* Begin Working data *

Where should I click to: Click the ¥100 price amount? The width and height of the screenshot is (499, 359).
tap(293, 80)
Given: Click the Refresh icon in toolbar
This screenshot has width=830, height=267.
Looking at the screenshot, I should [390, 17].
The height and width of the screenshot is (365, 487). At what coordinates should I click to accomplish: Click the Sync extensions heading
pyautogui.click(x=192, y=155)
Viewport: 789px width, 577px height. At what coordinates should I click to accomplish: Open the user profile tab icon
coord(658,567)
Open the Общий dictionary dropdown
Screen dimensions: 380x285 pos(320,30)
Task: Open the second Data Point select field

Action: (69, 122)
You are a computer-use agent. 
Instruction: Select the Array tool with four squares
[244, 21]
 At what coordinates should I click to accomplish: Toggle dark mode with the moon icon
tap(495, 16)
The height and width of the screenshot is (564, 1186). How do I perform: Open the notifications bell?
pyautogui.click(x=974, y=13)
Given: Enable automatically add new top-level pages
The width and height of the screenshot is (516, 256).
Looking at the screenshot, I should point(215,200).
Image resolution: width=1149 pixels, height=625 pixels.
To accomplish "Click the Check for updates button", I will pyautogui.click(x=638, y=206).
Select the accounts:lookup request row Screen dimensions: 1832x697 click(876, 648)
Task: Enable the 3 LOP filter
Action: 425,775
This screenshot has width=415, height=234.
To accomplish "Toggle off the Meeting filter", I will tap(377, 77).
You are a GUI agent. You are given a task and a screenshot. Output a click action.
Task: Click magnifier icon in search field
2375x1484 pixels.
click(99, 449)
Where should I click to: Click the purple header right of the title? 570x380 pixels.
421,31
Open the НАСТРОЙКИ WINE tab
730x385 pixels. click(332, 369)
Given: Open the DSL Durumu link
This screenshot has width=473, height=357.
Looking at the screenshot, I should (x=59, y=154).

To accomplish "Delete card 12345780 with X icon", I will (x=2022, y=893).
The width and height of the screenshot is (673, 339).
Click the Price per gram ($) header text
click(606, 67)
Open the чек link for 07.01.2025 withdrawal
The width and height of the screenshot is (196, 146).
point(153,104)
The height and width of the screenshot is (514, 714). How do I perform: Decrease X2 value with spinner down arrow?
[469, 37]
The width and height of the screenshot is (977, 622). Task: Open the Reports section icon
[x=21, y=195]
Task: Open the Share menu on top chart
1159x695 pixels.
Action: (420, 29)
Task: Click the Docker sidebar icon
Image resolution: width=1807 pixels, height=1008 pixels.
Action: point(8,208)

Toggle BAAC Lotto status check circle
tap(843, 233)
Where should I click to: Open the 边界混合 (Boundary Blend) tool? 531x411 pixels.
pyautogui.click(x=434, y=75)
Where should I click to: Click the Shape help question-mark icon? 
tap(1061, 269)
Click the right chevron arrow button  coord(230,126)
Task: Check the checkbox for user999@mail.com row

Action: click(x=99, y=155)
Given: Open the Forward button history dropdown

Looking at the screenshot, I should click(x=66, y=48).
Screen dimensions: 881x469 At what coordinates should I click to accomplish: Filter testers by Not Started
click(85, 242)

* End Working data *

- _Objective_: Return all of the rows above unchanged, character for character.

- _Response for this exercise_:
Where should I click to: Click the ¥100 price amount? The width and height of the screenshot is (499, 359).
tap(293, 80)
Given: Click the Refresh icon in toolbar
This screenshot has width=830, height=267.
Looking at the screenshot, I should [390, 17].
The height and width of the screenshot is (365, 487). At what coordinates should I click to accomplish: Click the Sync extensions heading
pyautogui.click(x=192, y=155)
Viewport: 789px width, 577px height. At what coordinates should I click to accomplish: Open the user profile tab icon
coord(658,567)
Open the Общий dictionary dropdown
Screen dimensions: 380x285 pos(320,30)
Task: Open the second Data Point select field

Action: (69, 122)
You are a computer-use agent. 
Instruction: Select the Array tool with four squares
[244, 21]
 At what coordinates should I click to accomplish: Toggle dark mode with the moon icon
tap(495, 16)
The height and width of the screenshot is (564, 1186). How do I perform: Open the notifications bell?
pyautogui.click(x=974, y=13)
Given: Enable automatically add new top-level pages
The width and height of the screenshot is (516, 256).
Looking at the screenshot, I should point(215,200).
Image resolution: width=1149 pixels, height=625 pixels.
To accomplish "Click the Check for updates button", I will pyautogui.click(x=638, y=206).
Select the accounts:lookup request row Screen dimensions: 1832x697 click(876, 648)
Task: Enable the 3 LOP filter
Action: 425,775
This screenshot has width=415, height=234.
To accomplish "Toggle off the Meeting filter", I will tap(377, 77).
You are a GUI agent. You are given a task and a screenshot. Output a click action.
Task: Click magnifier icon in search field
2375x1484 pixels.
click(99, 449)
Where should I click to: Click the purple header right of the title? 570x380 pixels.
421,31
Open the НАСТРОЙКИ WINE tab
730x385 pixels. click(332, 369)
Given: Open the DSL Durumu link
This screenshot has width=473, height=357.
Looking at the screenshot, I should (x=59, y=154).

To accomplish "Delete card 12345780 with X icon", I will (x=2022, y=893).
The width and height of the screenshot is (673, 339).
Click the Price per gram ($) header text
click(606, 67)
Open the чек link for 07.01.2025 withdrawal
The width and height of the screenshot is (196, 146).
point(153,104)
The height and width of the screenshot is (514, 714). How do I perform: Decrease X2 value with spinner down arrow?
[469, 37]
The width and height of the screenshot is (977, 622). Task: Open the Reports section icon
[x=21, y=195]
Task: Open the Share menu on top chart
1159x695 pixels.
Action: (420, 29)
Task: Click the Docker sidebar icon
Image resolution: width=1807 pixels, height=1008 pixels.
Action: point(8,208)

Toggle BAAC Lotto status check circle
tap(843, 233)
Where should I click to: Open the 边界混合 (Boundary Blend) tool? 531x411 pixels.
pyautogui.click(x=434, y=75)
Where should I click to: Click the Shape help question-mark icon? 
tap(1061, 269)
Click the right chevron arrow button  coord(230,126)
Task: Check the checkbox for user999@mail.com row

Action: click(x=99, y=155)
Given: Open the Forward button history dropdown

Looking at the screenshot, I should click(x=66, y=48).
Screen dimensions: 881x469 At what coordinates should I click to accomplish: Filter testers by Not Started
click(85, 242)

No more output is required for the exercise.